# Work task
Show only those lines of the entries where the string "computer" is found.

━━━━━━━━━━━━━━━━━━━━

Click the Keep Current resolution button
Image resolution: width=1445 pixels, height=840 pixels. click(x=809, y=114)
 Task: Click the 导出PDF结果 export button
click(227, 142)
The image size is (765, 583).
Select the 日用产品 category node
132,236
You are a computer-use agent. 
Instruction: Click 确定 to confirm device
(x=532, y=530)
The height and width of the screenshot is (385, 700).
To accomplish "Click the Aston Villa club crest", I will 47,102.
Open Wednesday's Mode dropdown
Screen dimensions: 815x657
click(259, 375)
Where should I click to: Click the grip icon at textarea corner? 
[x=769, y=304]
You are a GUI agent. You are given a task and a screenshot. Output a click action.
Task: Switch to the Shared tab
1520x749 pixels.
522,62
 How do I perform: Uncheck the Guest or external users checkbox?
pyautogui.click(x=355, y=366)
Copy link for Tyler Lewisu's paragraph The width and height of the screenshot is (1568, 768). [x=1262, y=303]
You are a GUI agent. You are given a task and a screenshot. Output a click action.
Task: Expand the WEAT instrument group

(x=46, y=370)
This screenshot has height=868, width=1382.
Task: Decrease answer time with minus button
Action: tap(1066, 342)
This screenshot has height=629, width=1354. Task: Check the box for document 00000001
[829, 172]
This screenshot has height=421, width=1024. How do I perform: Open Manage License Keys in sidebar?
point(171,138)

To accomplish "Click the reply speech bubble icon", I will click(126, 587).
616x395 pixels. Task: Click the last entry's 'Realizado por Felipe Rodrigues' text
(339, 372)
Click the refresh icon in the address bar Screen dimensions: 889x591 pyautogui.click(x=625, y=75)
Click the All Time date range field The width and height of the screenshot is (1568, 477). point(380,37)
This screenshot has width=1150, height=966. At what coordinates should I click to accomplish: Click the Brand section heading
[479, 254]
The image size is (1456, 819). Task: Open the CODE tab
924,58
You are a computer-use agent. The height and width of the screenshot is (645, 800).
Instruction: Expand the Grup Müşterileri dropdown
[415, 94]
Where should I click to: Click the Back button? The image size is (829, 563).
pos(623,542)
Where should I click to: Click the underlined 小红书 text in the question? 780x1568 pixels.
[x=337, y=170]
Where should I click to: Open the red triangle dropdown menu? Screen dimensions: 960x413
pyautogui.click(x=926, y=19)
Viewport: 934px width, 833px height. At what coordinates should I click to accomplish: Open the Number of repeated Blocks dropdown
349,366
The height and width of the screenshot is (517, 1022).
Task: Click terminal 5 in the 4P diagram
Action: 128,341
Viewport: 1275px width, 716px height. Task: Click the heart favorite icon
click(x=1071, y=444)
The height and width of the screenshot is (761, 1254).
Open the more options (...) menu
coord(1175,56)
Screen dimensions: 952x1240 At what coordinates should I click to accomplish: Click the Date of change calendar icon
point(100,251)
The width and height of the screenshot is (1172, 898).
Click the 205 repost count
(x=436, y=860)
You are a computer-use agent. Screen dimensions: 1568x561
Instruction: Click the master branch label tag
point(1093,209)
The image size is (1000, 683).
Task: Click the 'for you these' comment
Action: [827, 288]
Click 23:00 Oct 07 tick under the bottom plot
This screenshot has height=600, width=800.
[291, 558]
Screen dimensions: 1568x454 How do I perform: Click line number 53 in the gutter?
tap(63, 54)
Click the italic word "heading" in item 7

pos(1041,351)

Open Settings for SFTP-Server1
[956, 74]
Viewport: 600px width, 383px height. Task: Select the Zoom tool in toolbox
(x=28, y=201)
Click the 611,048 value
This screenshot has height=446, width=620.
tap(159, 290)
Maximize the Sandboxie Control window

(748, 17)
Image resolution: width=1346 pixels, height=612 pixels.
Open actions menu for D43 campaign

━━━━━━━━━━━━━━━━━━━━

# Answer section
You are a computer-use agent. 
You are a computer-use agent. The height and width of the screenshot is (645, 800).
You are a computer-use agent. Screen dimensions: 1568x561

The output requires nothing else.